It was Danica's Friday confirmation that the 'Richard' to whom she referred was indeed the current, two-time
NASCAR Nationwide Series champion Ricky Stenhouse Jr. that blew the US media's collective mind; and at the same time, made it a story that even the most pure-minded of
NASCAR reporters couldn't avoid being pulled headlong into the abyss as well.
"I think I am just finally excited to tell someone about this," the 30-year-old told the
AP, after the previous four days of media activity had left both her and Stenhouse ducking questions about the nature of their relationship. "I know there's been a bit of a runaround this week at the media days and poor Ricky got grilled," she added, explaining that they had really not wanted to distract away from the legitimate racing news during NASCAR's press week.

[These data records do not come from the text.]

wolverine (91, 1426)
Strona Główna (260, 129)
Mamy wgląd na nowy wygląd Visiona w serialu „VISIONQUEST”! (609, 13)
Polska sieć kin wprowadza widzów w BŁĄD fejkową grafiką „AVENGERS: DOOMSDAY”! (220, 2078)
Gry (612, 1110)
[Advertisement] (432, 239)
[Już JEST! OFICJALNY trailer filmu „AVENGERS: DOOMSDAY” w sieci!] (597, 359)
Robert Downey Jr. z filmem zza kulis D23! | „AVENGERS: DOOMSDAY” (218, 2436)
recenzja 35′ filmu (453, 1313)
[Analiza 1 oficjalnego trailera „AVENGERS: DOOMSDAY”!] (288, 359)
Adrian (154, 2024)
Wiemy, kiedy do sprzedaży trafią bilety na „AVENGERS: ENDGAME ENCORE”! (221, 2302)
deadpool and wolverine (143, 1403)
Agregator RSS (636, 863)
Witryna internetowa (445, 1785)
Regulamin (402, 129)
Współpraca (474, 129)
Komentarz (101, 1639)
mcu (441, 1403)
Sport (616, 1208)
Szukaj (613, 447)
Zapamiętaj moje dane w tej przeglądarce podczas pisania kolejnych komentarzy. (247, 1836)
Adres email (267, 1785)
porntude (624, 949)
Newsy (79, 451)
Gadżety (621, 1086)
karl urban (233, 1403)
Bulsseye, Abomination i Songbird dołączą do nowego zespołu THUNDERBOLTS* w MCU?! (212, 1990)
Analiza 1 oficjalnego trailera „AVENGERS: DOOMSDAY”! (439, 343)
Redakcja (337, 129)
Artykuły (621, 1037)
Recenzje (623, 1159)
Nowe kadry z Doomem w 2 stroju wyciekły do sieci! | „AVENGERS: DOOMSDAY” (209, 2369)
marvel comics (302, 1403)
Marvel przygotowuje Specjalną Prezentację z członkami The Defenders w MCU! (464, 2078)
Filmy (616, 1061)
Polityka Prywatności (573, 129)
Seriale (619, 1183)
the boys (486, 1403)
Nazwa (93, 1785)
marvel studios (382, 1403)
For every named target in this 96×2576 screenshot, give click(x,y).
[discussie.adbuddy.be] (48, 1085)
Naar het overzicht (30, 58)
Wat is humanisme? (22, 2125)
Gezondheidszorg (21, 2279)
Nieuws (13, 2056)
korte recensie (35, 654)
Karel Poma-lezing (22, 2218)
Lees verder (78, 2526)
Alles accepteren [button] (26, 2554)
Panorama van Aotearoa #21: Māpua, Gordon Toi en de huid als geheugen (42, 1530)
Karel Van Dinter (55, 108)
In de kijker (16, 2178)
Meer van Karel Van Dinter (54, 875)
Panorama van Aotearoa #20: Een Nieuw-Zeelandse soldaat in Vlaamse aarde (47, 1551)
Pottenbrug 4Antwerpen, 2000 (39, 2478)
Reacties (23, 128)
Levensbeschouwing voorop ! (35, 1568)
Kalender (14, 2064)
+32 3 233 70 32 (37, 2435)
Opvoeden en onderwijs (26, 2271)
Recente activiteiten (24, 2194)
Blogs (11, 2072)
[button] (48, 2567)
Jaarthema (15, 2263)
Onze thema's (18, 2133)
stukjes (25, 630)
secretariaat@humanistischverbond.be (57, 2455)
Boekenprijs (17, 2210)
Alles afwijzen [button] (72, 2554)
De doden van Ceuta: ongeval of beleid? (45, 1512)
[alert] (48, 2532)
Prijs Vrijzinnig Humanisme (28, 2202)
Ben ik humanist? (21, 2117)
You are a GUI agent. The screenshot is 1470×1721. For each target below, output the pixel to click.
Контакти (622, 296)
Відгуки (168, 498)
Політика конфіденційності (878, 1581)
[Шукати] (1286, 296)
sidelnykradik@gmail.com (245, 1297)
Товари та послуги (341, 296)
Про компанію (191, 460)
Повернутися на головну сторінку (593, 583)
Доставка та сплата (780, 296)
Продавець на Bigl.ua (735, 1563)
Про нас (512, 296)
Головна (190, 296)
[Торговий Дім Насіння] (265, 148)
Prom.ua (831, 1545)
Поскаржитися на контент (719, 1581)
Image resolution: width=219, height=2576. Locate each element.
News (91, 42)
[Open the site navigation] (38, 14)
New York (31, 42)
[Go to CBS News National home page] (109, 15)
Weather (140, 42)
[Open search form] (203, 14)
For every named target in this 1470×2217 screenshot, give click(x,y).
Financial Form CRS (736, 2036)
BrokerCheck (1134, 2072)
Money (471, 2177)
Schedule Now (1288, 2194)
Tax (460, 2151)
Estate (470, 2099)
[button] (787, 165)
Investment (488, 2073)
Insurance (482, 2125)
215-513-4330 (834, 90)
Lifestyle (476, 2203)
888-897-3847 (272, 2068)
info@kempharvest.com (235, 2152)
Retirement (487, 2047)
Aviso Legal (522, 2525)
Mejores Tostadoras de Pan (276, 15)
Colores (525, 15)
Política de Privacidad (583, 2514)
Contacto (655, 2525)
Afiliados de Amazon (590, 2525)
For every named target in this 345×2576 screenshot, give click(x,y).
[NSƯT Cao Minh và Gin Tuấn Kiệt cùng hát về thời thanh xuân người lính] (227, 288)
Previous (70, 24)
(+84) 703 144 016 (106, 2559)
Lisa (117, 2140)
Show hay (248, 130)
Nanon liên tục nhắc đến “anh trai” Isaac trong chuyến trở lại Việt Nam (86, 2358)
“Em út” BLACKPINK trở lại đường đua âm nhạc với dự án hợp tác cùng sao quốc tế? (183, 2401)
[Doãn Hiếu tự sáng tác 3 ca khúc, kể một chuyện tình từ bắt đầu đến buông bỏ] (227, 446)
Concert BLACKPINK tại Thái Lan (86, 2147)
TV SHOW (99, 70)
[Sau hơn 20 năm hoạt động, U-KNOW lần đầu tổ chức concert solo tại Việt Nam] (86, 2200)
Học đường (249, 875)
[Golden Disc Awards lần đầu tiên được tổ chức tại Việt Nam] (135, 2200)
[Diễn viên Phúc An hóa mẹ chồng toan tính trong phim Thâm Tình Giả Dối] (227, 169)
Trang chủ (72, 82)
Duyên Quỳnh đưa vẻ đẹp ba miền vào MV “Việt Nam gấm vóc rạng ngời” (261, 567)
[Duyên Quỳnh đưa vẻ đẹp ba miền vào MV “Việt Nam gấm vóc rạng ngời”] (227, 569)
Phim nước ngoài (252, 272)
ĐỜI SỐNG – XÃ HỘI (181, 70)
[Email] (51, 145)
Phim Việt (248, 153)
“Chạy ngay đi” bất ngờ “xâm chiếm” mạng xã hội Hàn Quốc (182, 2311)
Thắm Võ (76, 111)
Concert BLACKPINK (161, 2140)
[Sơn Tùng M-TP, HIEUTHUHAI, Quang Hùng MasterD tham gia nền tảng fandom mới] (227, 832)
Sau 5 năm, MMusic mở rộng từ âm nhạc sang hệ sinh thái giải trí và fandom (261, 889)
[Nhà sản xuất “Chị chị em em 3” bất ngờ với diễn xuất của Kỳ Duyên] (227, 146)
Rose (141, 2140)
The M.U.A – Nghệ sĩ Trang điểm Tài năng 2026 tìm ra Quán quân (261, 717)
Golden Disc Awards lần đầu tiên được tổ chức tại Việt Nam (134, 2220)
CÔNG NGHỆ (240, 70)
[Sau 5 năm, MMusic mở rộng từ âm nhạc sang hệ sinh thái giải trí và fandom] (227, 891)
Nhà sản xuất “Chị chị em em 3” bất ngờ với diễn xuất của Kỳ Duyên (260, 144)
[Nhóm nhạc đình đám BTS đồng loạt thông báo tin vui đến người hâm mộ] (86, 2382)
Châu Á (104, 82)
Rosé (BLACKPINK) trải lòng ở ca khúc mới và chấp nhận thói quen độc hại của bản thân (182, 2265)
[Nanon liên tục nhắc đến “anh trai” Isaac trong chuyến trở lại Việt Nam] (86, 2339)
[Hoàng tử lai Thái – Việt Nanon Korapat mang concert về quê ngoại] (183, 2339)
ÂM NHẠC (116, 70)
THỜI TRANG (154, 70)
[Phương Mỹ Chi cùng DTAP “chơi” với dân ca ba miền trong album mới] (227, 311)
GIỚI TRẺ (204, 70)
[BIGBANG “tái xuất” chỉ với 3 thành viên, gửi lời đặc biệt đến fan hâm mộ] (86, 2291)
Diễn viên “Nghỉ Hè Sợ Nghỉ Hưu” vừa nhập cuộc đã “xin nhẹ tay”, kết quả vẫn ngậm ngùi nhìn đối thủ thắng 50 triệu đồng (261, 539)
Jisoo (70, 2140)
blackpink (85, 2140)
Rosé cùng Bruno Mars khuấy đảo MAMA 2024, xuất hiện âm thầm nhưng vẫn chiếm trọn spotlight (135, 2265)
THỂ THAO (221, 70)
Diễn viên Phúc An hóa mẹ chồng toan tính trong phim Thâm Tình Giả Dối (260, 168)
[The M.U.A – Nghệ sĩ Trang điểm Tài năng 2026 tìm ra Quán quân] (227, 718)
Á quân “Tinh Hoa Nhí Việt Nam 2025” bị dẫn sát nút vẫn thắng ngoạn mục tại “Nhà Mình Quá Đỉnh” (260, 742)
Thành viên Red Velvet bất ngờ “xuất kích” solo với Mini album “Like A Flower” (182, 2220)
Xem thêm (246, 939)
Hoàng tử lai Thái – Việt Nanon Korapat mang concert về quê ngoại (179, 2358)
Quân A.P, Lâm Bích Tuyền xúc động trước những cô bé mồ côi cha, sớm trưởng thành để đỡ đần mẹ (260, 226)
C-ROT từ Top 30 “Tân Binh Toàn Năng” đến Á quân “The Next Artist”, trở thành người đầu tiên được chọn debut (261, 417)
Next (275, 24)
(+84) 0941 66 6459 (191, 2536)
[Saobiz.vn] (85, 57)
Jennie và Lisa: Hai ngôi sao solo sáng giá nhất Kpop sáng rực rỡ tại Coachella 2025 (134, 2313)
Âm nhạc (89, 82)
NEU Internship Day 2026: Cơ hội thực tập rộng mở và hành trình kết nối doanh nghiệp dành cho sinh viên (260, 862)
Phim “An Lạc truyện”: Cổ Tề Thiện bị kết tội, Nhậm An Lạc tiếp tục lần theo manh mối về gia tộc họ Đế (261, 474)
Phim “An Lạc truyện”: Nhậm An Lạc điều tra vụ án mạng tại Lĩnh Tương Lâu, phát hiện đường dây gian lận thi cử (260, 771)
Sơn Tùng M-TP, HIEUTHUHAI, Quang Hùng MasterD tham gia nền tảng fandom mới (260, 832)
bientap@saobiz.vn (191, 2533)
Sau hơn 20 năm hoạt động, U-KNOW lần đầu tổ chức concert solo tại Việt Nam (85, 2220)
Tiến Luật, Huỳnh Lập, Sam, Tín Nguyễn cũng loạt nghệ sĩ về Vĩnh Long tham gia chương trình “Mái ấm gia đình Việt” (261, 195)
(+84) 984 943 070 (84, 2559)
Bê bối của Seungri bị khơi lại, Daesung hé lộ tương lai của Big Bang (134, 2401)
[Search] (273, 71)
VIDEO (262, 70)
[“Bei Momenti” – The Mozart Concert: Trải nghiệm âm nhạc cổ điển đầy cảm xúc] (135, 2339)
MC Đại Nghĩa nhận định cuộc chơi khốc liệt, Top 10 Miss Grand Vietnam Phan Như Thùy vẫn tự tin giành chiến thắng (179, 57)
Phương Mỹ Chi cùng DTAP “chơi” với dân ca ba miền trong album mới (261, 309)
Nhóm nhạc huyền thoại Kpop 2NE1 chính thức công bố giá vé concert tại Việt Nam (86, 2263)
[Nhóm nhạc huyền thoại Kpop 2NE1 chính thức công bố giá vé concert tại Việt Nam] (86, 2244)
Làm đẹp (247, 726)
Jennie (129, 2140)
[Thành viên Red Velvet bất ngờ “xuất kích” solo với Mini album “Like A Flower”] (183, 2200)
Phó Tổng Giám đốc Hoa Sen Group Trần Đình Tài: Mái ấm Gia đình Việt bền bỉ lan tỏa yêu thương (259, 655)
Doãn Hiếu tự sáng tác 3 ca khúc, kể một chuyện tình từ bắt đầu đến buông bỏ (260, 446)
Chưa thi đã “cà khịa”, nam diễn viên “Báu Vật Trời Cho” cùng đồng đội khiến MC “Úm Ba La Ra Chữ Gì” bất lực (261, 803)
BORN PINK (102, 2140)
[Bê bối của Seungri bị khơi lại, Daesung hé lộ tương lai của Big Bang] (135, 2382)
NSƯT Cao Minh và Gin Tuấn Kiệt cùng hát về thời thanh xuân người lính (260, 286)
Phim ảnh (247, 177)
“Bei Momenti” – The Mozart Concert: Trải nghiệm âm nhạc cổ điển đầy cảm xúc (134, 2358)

No hope of that not happening once the news did finally break, however. As current Sprint Cup champion Brad Keselowski put it, the only thing that will knock the Patrick/Stenhouse story out of the
NASCAR headlines in the foreseeable future would be if fan favourite Dale Earnhardt Jr. were to win the
Daytona 500 and Juan Montoya rear-end another jet dryer. And not just separately: "Those two would have to happen at same time," Keselowski laughed.
Even with that, it's hard to see the Danica/Ricky story being usurped for very long in any circumstances. After all, it's officially the first time in a major American sports division that two competitors have had a romantic relationship going in, and most of Friday was spent by people trying out new 'cute' celebrity couple nicknames for the pair (Stenica? Patricky? RickDan? Danricky? Danicky? Have your own fun with this at home.) Danica herself is used to being forever at the eye of the media storm, but you have to wonder whether Stenhouse himself knows just what he's let himself in for.
"Welcome to Kim Kardashian's world!" laughed former F1 star and now
NASCAR Sprint Cup driver Scott Speed, himself no stranger to press attention and who also met his own future wife Amanda, a motorsports PR professional, in the race paddock. "It's going to be a life experience [for Ricky], that's for sure."